THE DATA section start

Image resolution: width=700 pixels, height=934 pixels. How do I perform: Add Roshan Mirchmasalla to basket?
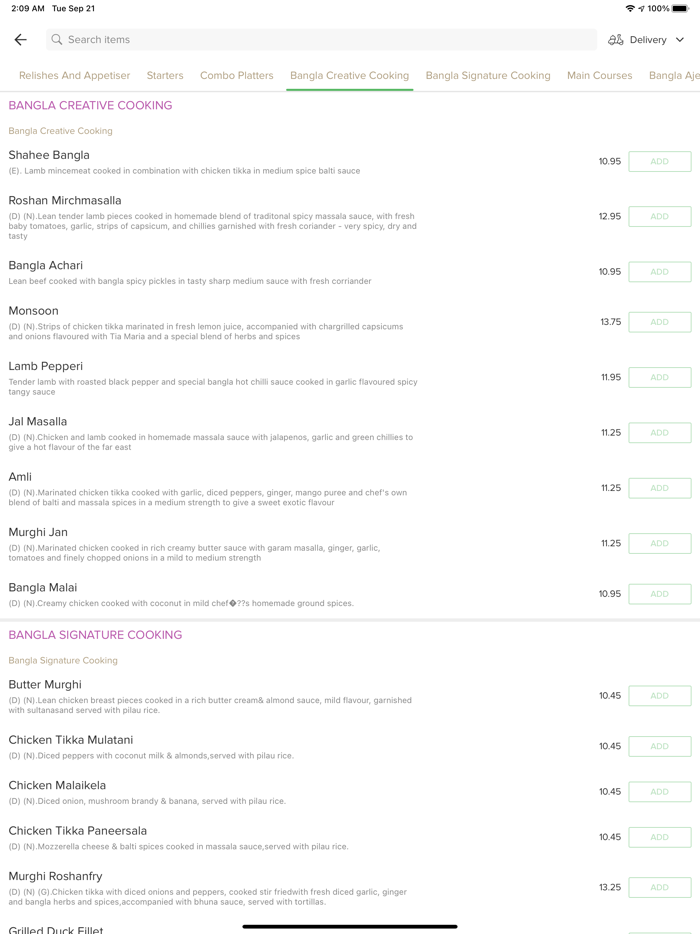(659, 216)
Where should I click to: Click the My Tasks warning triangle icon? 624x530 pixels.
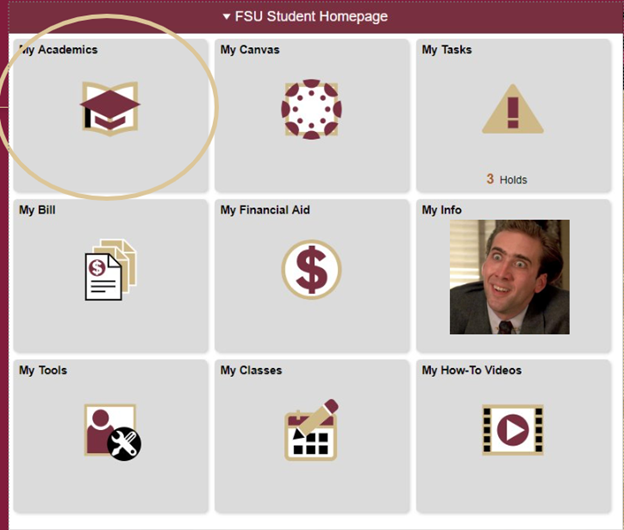512,110
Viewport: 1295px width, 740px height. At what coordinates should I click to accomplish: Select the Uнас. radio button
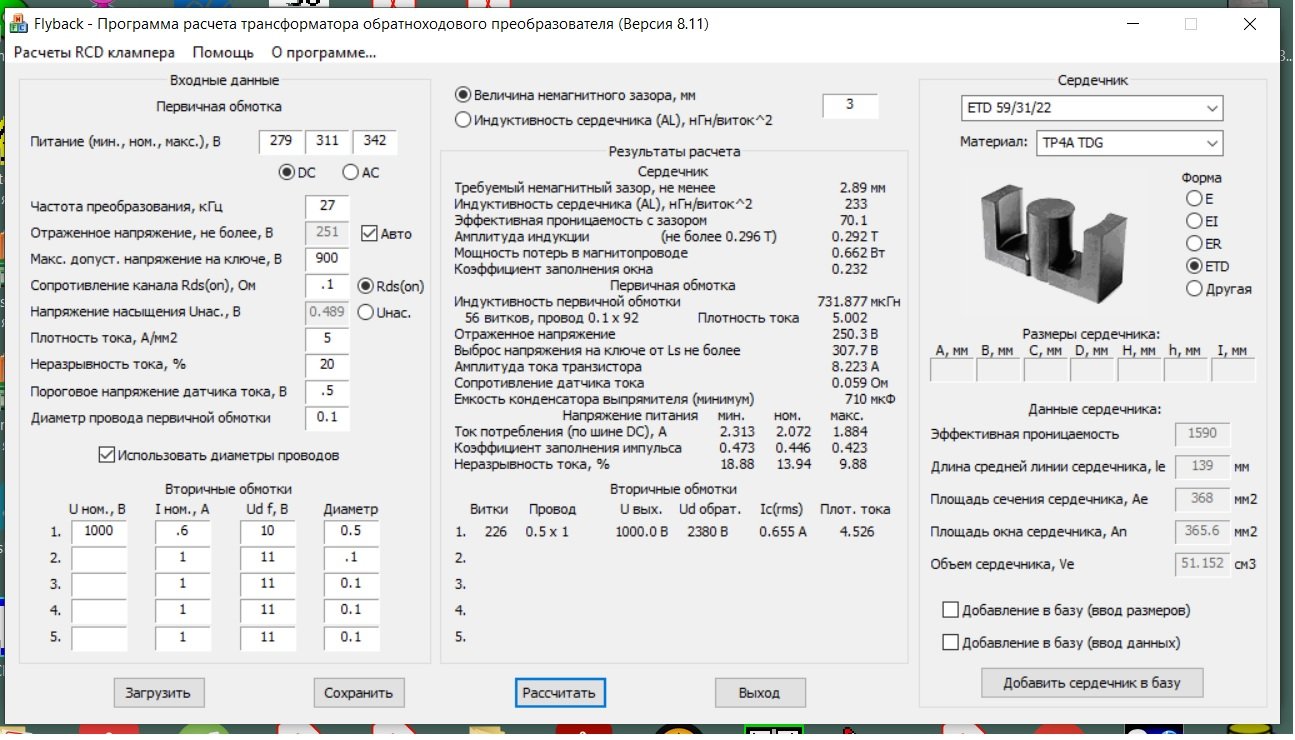coord(366,312)
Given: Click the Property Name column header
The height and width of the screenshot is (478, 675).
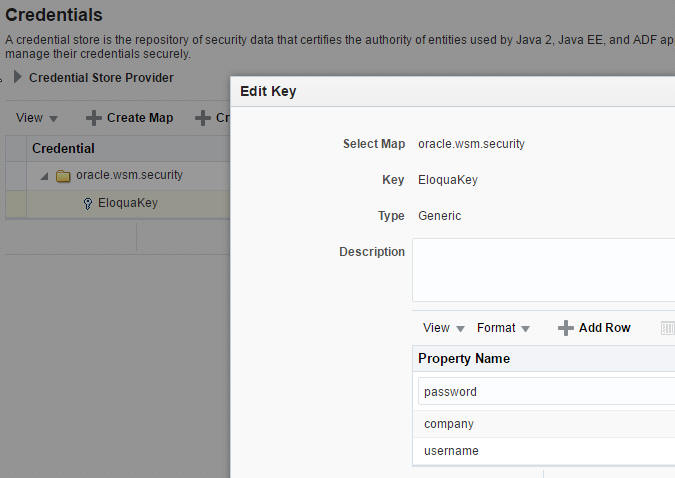Looking at the screenshot, I should point(464,359).
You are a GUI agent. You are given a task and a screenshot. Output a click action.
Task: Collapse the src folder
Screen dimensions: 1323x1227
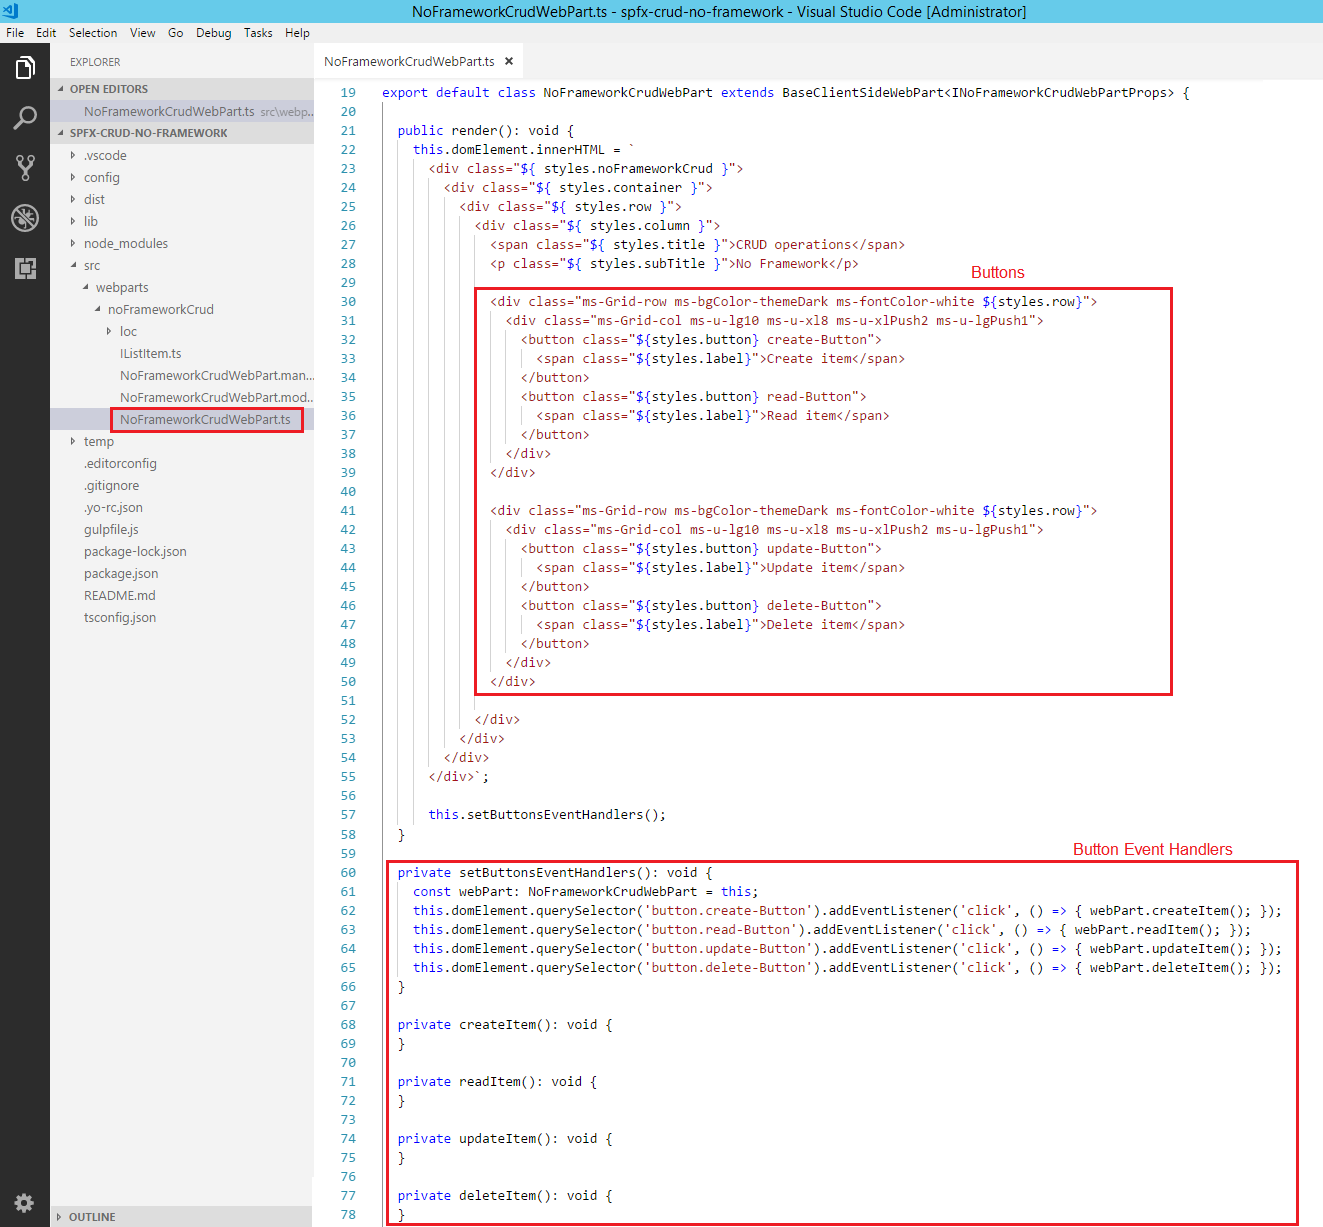pos(91,265)
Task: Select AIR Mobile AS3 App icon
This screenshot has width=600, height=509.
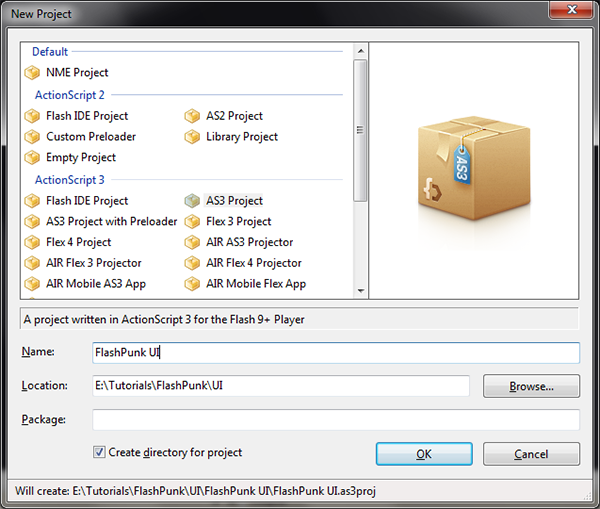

THE DATA section end

Exactly the lines from the one holding "Screen dimensions: 1323x1227" through the last line of the entries, both included, are to be duplicated; leave the pictures out.

Screen dimensions: 1323x1227
pos(91,265)
Task: Select AIR Mobile AS3 App icon
This screenshot has width=600, height=509.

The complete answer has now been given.